Provided material =
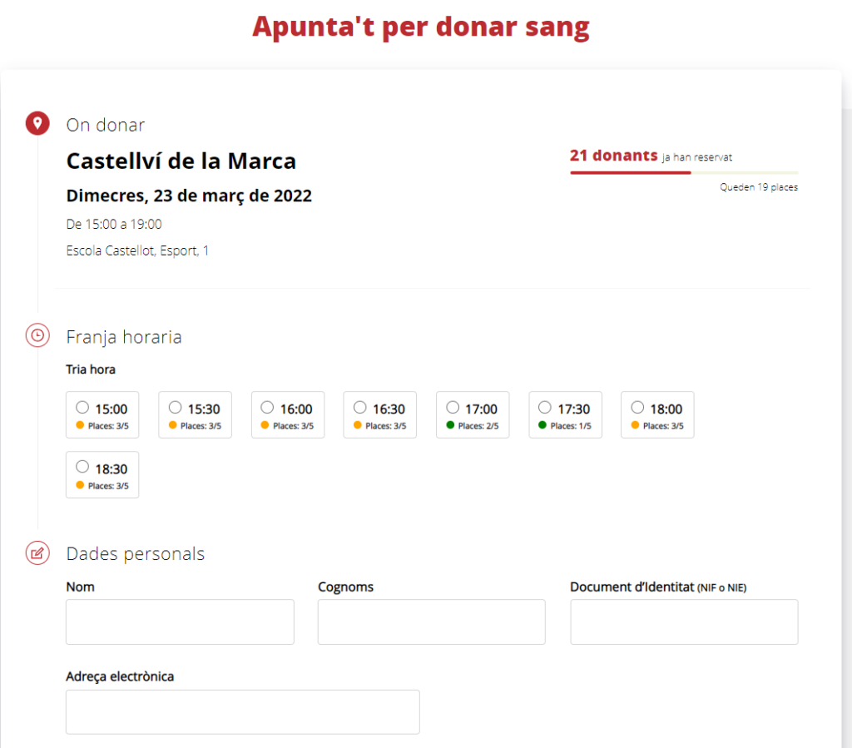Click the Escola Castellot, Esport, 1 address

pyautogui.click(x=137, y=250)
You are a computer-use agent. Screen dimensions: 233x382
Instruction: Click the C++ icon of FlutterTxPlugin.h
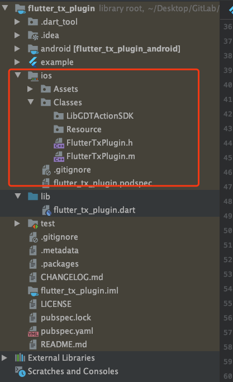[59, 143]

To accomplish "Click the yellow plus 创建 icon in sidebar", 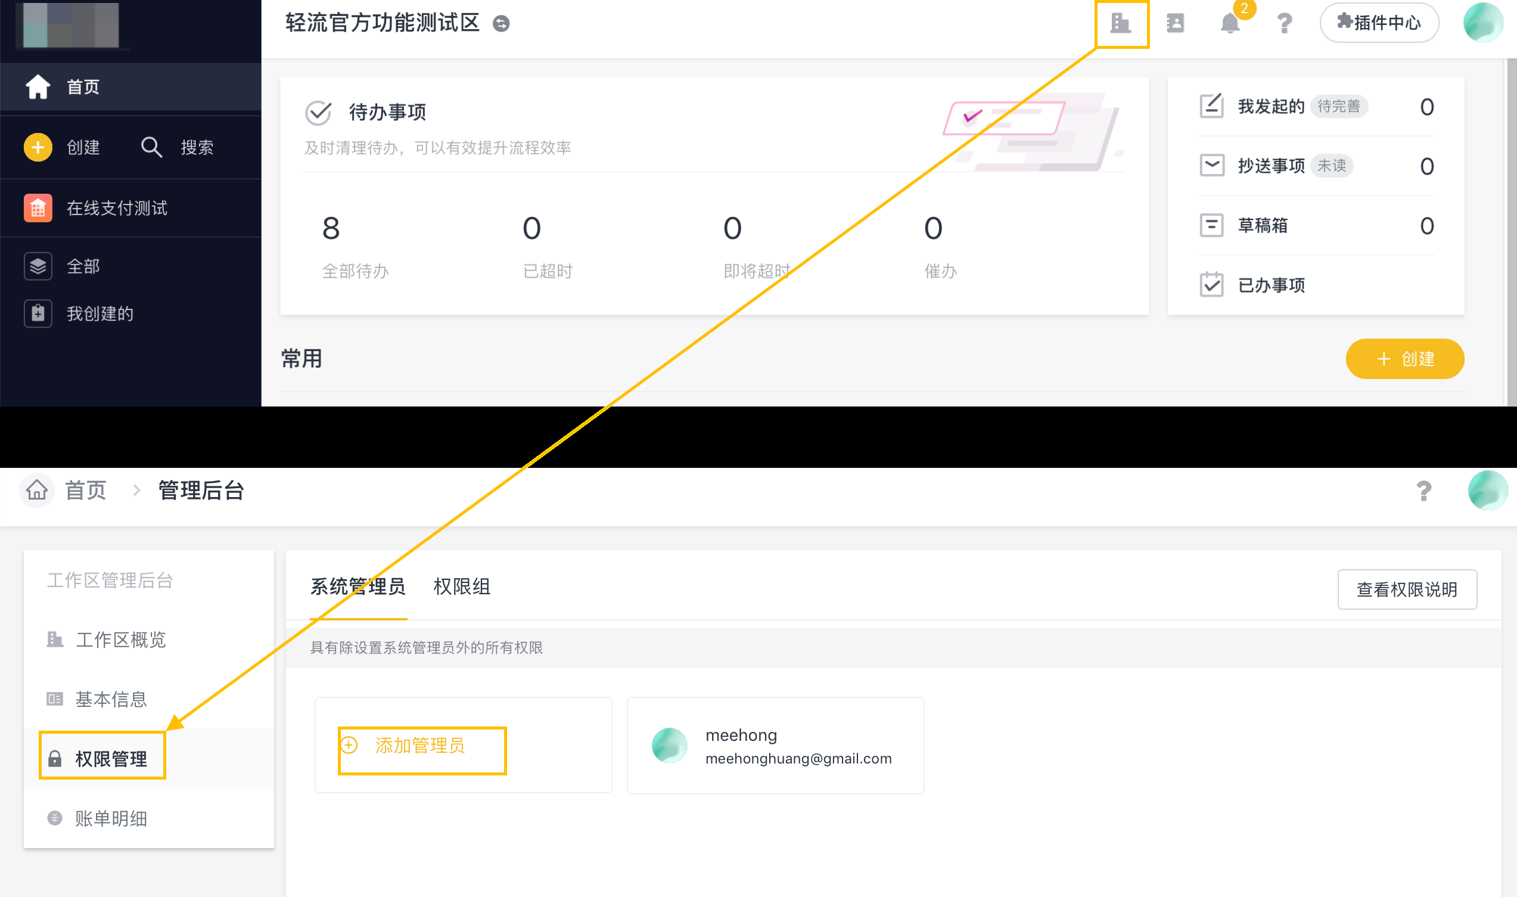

Given instruction = Set out all of the entries above as a numbered list, skipping blank lines and leaving out the pictures.

Result for this task =
1. Click the Escola Castellot, Esport, 1 address
2. pyautogui.click(x=137, y=250)
3. You are a computer-use agent. Screen dimensions: 233x382
4. Instruction: Click the C++ icon of FlutterTxPlugin.h
5. [59, 143]
6. To accomplish "Click the yellow plus 创建 icon in sidebar", 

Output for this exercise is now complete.